Technology Helps Staffers Stay on the Same Wavelength

April 1, 2008


Technology Helps STAFFERS STAY on the Same Wavelength

By Julia M. Johnson

Meeting attendees usually get an earful about effective communication anytime they attend a team-building seminar. But they’re not the only ones who need to know how to keep the lines open.

Event staffers also must communicate efficiently on event day if they’re going to make sure those attendees receive the full benefit of each conference or meeting. Keeping the registration table, head planner, greeters, ushers, technicians and other event staff instantly connected is the best way to address problems quickly, serve attendees courteously and keep everything running on time.

“The more communication you have during an event, the better for everyone, especially with larger events,” says Ron Dake, president of Show-Me Audio Visual in Kansas City. “It is absolutely imperative that everyone be on the same page. When you can get a question answered in a matter of seconds with a push-to-talk phone or a walkie-talkie, everyone can keep moving and stay on schedule.”

To get an idea of how important instantaneous communication devices are, envision a conference at a major convention center with a large group of attendees. “Imagine the setup people are readying the room according to the diagram they have,” Dake says. “Now the audio-visual people arrive, but their diagram has the room setup facing in the opposite direction. Who is correct?

“Instead of putting 15 or 20 people on hold for half an hour while you go find someone in charge, you can get an answer at the push of a button, and everything keeps rolling. Twenty people on the payroll waiting around for 30 minutes can add up quickly.”

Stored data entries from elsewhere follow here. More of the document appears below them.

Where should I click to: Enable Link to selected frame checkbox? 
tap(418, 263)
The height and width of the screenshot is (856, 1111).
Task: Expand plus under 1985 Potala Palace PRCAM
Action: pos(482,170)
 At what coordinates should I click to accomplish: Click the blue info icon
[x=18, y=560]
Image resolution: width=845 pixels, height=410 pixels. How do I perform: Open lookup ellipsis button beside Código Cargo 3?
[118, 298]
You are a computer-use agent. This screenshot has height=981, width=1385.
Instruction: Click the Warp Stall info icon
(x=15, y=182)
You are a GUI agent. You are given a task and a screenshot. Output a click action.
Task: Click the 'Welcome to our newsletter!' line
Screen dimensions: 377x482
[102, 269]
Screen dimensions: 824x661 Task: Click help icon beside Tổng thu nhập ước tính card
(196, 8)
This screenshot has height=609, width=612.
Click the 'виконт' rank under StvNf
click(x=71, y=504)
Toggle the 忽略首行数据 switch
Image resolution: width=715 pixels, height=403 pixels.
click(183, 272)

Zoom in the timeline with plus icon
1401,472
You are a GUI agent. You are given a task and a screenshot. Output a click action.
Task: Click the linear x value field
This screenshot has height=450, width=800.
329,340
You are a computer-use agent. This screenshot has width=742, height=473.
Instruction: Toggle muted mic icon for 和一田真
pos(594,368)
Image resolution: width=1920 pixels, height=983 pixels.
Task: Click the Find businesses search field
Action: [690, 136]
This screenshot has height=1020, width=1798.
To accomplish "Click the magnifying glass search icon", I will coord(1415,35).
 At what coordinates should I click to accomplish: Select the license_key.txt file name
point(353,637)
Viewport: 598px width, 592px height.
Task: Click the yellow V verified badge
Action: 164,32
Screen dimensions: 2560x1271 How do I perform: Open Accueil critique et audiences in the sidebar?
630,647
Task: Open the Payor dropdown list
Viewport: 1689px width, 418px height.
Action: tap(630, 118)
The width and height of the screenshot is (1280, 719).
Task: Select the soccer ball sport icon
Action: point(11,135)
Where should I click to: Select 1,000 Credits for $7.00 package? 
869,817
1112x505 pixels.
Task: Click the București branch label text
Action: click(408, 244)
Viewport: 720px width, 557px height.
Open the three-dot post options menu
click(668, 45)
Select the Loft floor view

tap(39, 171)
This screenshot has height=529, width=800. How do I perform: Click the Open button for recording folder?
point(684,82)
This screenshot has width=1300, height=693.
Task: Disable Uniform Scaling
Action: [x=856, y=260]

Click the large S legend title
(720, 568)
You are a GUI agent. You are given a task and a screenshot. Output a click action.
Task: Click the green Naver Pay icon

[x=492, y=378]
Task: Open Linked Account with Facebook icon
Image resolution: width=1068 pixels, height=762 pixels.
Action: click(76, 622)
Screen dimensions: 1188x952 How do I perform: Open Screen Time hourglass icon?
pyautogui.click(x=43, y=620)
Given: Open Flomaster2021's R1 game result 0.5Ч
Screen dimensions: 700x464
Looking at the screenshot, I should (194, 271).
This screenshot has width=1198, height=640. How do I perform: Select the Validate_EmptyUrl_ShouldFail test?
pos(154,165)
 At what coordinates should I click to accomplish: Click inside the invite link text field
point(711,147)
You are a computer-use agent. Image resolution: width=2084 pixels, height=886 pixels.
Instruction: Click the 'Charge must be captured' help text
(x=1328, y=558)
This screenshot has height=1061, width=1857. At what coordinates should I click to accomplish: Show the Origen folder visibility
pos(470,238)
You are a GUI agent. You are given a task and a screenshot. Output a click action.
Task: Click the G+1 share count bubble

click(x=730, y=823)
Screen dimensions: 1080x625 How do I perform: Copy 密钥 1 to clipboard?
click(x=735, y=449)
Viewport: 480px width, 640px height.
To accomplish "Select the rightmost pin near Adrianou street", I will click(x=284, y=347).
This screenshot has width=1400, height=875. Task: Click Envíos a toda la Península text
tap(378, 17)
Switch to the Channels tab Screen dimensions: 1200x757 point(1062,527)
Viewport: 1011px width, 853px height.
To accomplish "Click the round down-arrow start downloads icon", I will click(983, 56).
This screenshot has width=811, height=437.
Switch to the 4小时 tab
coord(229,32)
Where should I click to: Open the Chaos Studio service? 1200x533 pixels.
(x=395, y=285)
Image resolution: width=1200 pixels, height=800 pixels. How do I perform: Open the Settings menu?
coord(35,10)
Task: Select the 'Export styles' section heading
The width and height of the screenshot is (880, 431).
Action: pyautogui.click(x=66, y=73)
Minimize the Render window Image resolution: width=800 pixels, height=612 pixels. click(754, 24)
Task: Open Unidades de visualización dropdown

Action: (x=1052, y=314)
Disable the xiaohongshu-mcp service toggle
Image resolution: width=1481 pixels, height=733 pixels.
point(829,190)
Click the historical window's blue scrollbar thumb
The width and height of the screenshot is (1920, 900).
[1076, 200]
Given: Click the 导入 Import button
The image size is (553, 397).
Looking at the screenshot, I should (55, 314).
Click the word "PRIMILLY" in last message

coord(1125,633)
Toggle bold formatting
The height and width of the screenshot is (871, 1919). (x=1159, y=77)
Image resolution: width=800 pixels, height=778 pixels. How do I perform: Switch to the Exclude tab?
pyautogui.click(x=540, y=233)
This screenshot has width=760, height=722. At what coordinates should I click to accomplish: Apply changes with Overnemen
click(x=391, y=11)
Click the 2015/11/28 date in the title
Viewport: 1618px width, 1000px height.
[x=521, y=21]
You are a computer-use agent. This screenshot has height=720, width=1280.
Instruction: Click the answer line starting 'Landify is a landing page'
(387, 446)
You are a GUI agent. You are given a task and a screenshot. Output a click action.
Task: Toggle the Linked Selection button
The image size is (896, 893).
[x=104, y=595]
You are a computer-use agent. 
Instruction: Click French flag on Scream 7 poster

Push-to-talk phones and walkie-talkies are the two main types of technology best suited to a meeting staff’s needs, Dake says, but they have different capabilities and costs and don’t always make sense for the same situations.

Walk and Talk

Bob Schaper, rental manager for Wireless USA’s location in Maryland Heights, Mo., says walkie-talkies usually work best when your event is contained within one building, such as a hotel or conference facility. Walkie-talkies are generally cheaper to rent, but they also have a limited distance range, Schaper says. His company rents the units for $10 to $15 each per day, depending on the quantity required – the more units rented, the lower the per-unit price.

According to Dake, most walkie-talkie systems have about a two-block range, but that can depend on the terrain, concrete, metal and other structures that might be in the area.

Tim North, president of St. Louis Audio Visual Inc., says using walkie-talkies normally requires that you bring along battery charger units as well, especially if the event happens over multiple days.

Walkie-talkies are useful if you need to get your message out to more than one person at a time, and they can be easier to use for people who aren’t particularly tech-savvy, Dake says.

They can also be configured to be worn covertly if you don’t want it to be obvious you are wearing a radio, according to Schaper. “You can get them with earphones and surveillance microphones, like those used by the Secret Service,” he says. “You can also get them with headsets that help cancel outside noise.”

Pick up the Phone

But if your event covers more than one hotel or meeting space, or you need to communicate across the city between your venue and the airport, push-to-talk phones like those made by Nextel may fill the bill better, according to Schaper. They offer all the range you need, but they’re costlier to rent, he says – about $40 to $50 per unit per day.

“We use the phones for many outdoor events,” North says. “They can reach further, and the batteries are not a problem. The phones also are a good way of communicating with one client or staff member at a time.”

Nextel phones may be a bit more challenging for the technologically unsophisticated, Dake says, so be sure to ask suppliers if they can offer a few minutes of training for your staff.

Also remember to ask providers to make sure your event is within a strong coverage area. You don’t want to rent 50 phones and then arrive at the convention center unable to use them.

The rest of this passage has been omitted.